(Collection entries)
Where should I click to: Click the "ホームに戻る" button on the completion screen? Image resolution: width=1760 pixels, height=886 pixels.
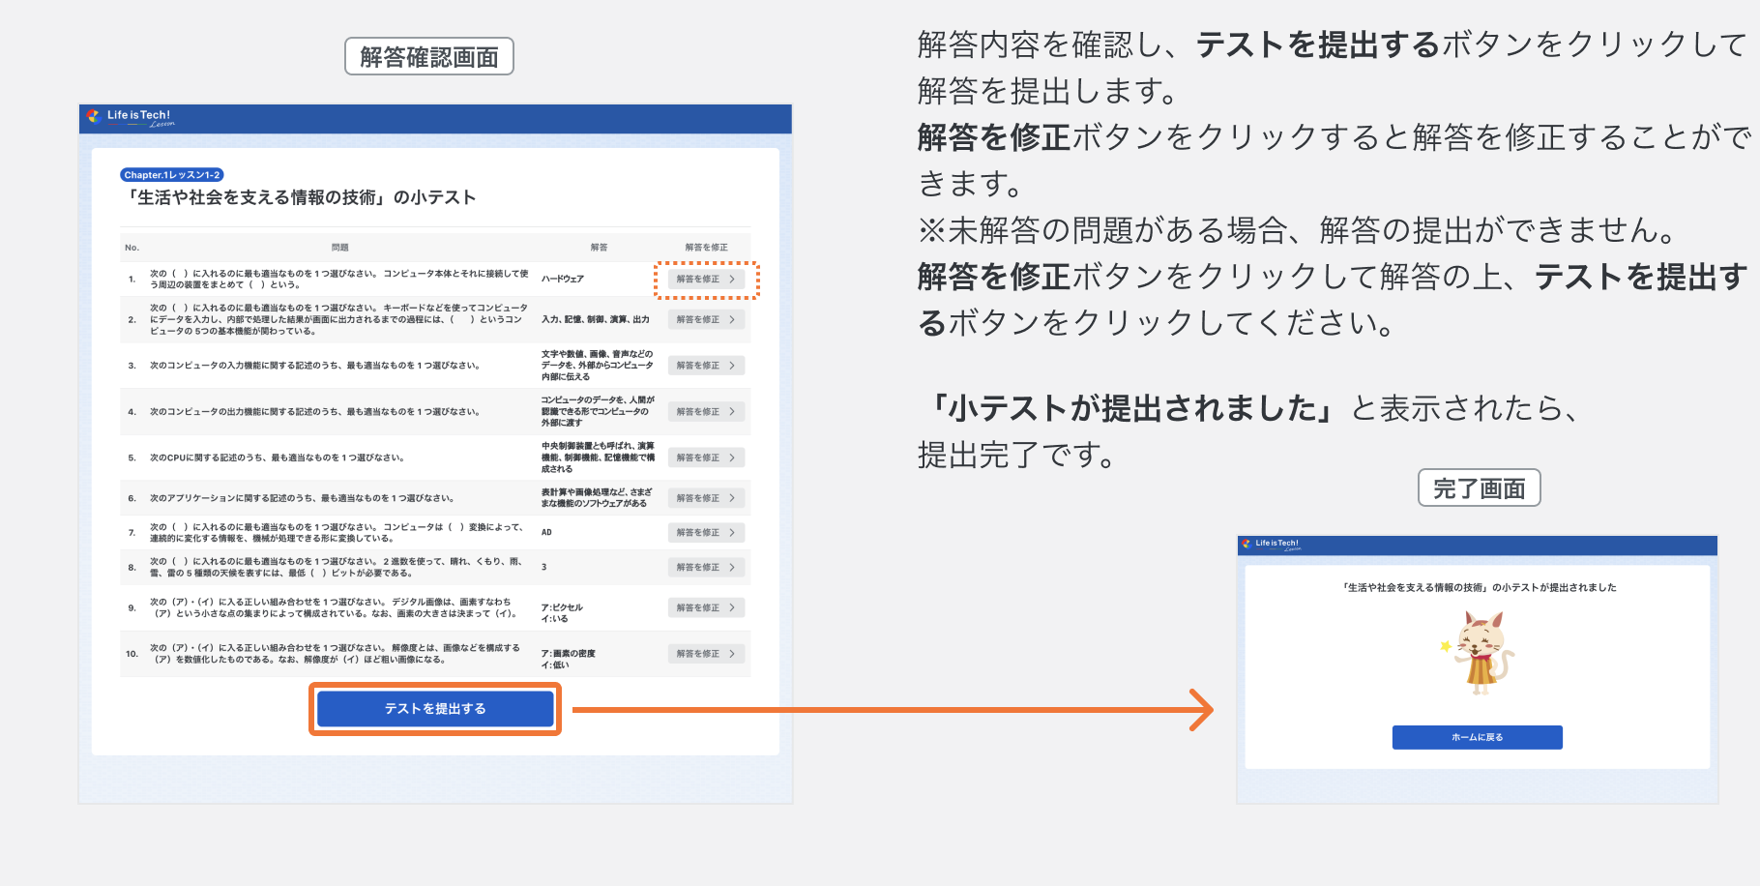point(1477,737)
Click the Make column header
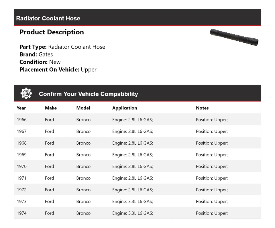 pyautogui.click(x=51, y=108)
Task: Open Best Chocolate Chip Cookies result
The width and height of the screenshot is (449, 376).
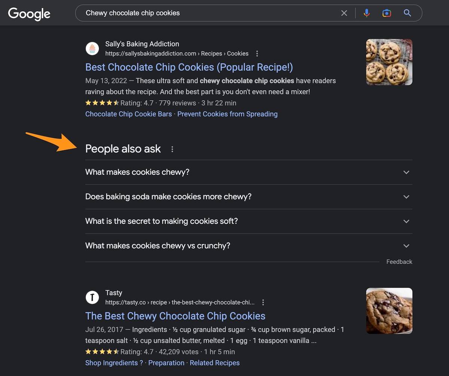Action: coord(189,67)
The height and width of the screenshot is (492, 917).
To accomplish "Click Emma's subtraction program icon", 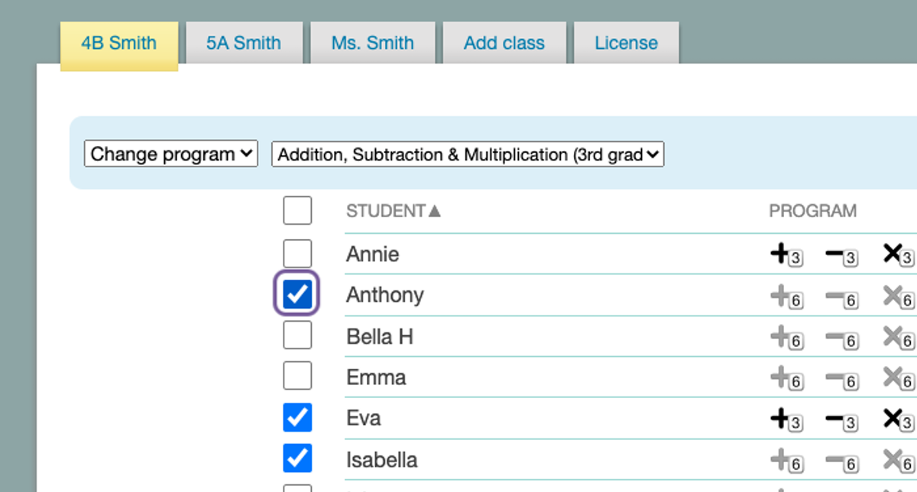I will pos(841,378).
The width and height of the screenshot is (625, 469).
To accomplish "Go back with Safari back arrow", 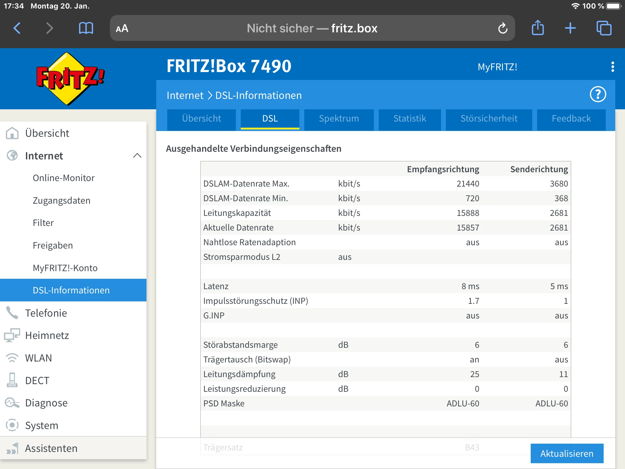I will coord(17,28).
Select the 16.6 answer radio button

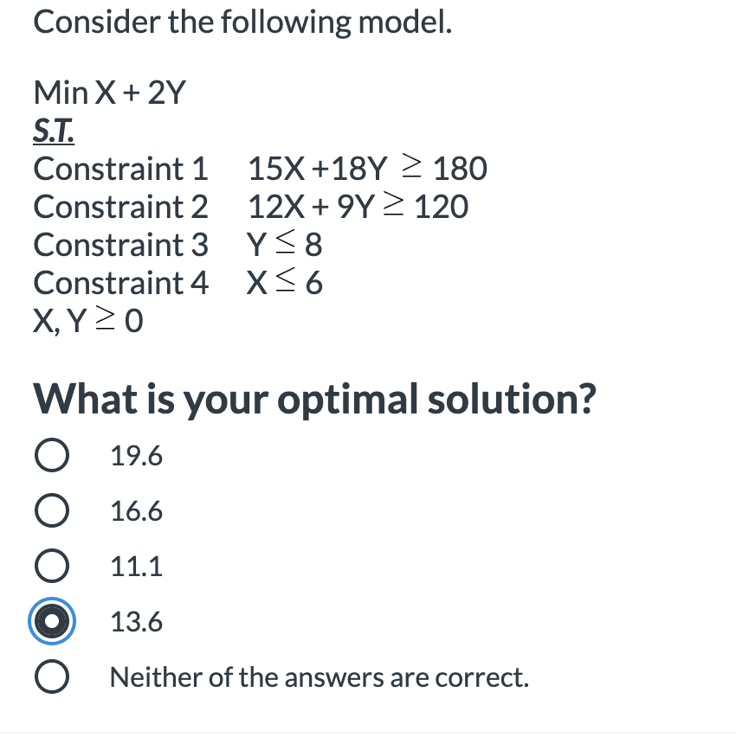[x=52, y=509]
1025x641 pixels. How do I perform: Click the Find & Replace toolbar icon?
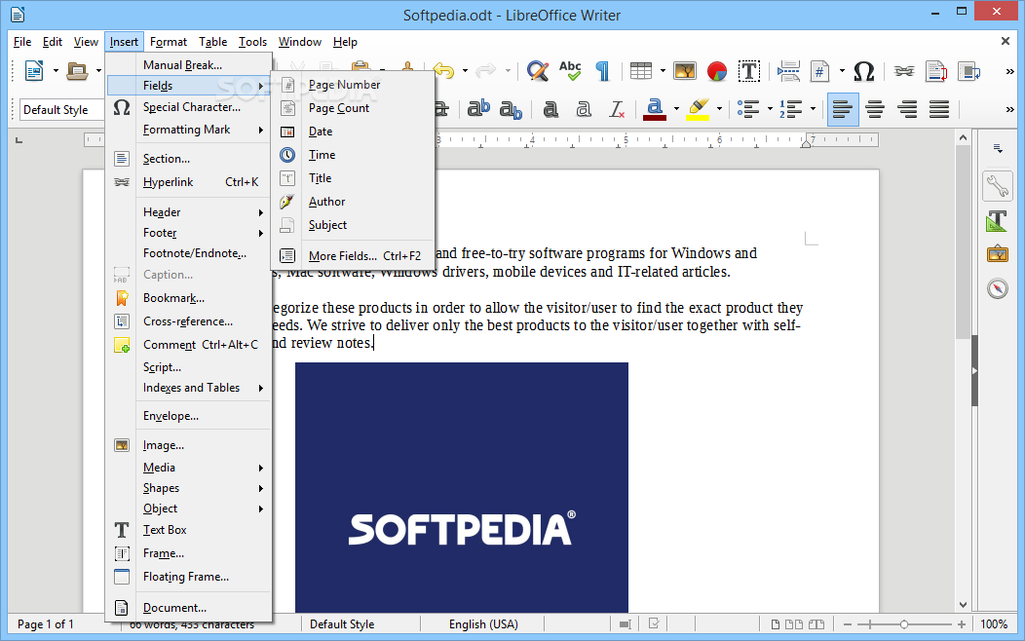click(x=537, y=70)
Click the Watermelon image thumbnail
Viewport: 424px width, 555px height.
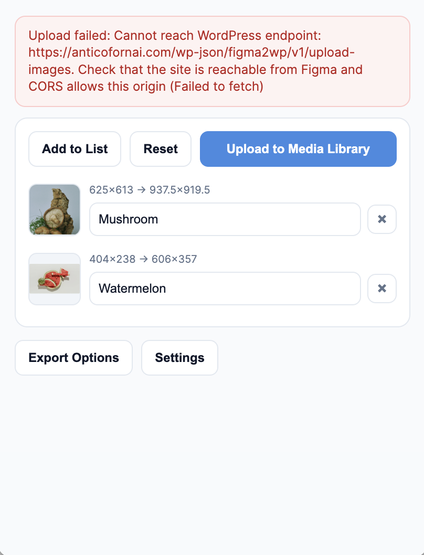(55, 279)
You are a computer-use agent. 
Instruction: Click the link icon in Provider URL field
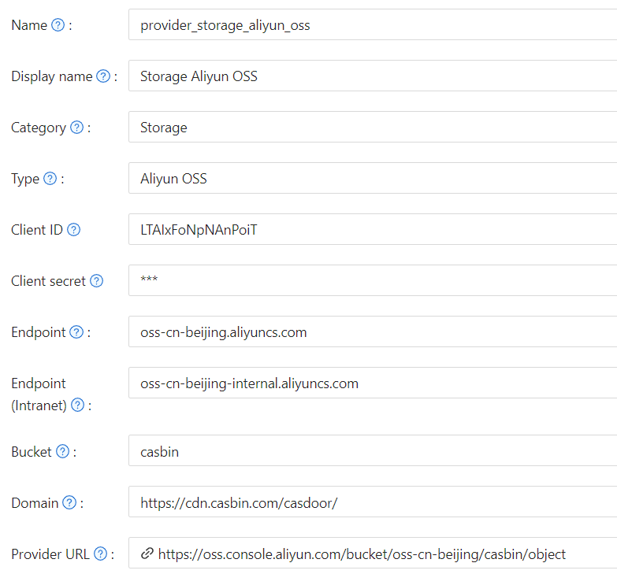[147, 554]
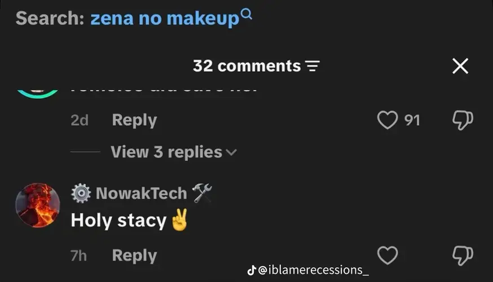
Task: Open NowakTech's fire profile picture
Action: (x=38, y=205)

Objective » Swap "Watermelon" for "Pineapple" in the stretch from the line containing "1025x641 pixels. How" through the end of the entries, leaving everything else unchanged. Leave the pictures out of your answer.

Finished task »
1025x641 pixels. How do I perform: Click the Find & Replace toolbar icon?
click(x=537, y=70)
Click the Pineapple image thumbnail
Viewport: 424px width, 555px height.
(55, 279)
You are a computer-use agent. 
Instruction: Click the link icon in Provider URL field
[147, 554]
Task: Open NowakTech's fire profile picture
Action: (x=38, y=205)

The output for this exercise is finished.